CHALLENGE
Rewrite these rows, changing every "checkbox" to "check box" and leaving everything else unchanged.

EXCERPTED DATA

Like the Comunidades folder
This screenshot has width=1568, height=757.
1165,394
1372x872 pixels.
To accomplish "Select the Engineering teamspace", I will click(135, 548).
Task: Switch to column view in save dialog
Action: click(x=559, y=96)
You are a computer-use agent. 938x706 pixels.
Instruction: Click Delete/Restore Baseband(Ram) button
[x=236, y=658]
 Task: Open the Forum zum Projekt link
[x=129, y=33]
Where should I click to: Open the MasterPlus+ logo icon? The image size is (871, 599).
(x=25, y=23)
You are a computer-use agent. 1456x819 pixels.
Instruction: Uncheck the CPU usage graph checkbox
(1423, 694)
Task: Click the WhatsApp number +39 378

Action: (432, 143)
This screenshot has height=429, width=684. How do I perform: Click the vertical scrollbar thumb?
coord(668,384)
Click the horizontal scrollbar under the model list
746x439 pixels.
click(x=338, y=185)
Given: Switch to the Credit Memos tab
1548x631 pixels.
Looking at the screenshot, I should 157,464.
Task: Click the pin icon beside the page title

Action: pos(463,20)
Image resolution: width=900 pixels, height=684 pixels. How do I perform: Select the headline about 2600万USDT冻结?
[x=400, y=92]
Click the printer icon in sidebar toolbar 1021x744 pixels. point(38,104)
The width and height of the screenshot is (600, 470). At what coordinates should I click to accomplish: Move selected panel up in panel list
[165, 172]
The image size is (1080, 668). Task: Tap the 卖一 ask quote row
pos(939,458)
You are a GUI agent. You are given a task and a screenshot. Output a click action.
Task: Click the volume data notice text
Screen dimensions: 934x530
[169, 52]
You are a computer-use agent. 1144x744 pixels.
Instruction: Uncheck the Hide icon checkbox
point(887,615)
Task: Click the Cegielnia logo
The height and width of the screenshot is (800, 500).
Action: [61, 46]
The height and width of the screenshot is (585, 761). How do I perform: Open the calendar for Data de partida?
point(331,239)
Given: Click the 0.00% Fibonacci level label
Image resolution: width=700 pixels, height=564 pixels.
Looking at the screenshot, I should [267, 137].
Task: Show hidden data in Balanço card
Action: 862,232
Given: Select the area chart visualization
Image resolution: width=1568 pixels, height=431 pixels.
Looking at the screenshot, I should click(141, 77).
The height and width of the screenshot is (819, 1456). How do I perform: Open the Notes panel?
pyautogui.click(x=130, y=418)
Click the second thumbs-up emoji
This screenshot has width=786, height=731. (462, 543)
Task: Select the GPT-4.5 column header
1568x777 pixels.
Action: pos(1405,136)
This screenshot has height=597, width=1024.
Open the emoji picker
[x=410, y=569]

SOLUTION
Like the Comunidades folder
This screenshot has width=1568, height=757.
1165,394
1372x872 pixels.
To accomplish "Select the Engineering teamspace", I will click(135, 548).
Task: Switch to column view in save dialog
Action: click(x=559, y=96)
You are a computer-use agent. 938x706 pixels.
Instruction: Click Delete/Restore Baseband(Ram) button
[x=236, y=658]
 Task: Open the Forum zum Projekt link
[x=129, y=33]
Where should I click to: Open the MasterPlus+ logo icon? The image size is (871, 599).
(x=25, y=23)
You are a computer-use agent. 1456x819 pixels.
Instruction: Uncheck the CPU usage graph check box
(1423, 694)
Task: Click the WhatsApp number +39 378

Action: (432, 143)
This screenshot has height=429, width=684. How do I perform: Click the vertical scrollbar thumb?
coord(668,384)
Click the horizontal scrollbar under the model list
746x439 pixels.
click(x=338, y=185)
Given: Switch to the Credit Memos tab
1548x631 pixels.
Looking at the screenshot, I should 157,464.
Task: Click the pin icon beside the page title

Action: pos(463,20)
Image resolution: width=900 pixels, height=684 pixels. How do I perform: Select the headline about 2600万USDT冻结?
[x=400, y=92]
Click the printer icon in sidebar toolbar 1021x744 pixels. point(38,104)
The width and height of the screenshot is (600, 470). At what coordinates should I click to accomplish: Move selected panel up in panel list
[165, 172]
The image size is (1080, 668). Task: Tap the 卖一 ask quote row
pos(939,458)
You are a GUI agent. You are given a task and a screenshot. Output a click action.
Task: Click the volume data notice text
Screen dimensions: 934x530
[169, 52]
You are a computer-use agent. 1144x744 pixels.
Instruction: Uncheck the Hide icon check box
point(887,615)
Task: Click the Cegielnia logo
The height and width of the screenshot is (800, 500).
Action: [61, 46]
The height and width of the screenshot is (585, 761). How do I perform: Open the calendar for Data de partida?
point(331,239)
Given: Click the 0.00% Fibonacci level label
Image resolution: width=700 pixels, height=564 pixels.
Looking at the screenshot, I should [267, 137].
Task: Show hidden data in Balanço card
Action: 862,232
Given: Select the area chart visualization
Image resolution: width=1568 pixels, height=431 pixels.
Looking at the screenshot, I should click(141, 77).
The height and width of the screenshot is (819, 1456). How do I perform: Open the Notes panel?
pyautogui.click(x=130, y=418)
Click the second thumbs-up emoji
This screenshot has width=786, height=731. (462, 543)
Task: Select the GPT-4.5 column header
1568x777 pixels.
Action: pos(1405,136)
This screenshot has height=597, width=1024.
Open the emoji picker
[x=410, y=569]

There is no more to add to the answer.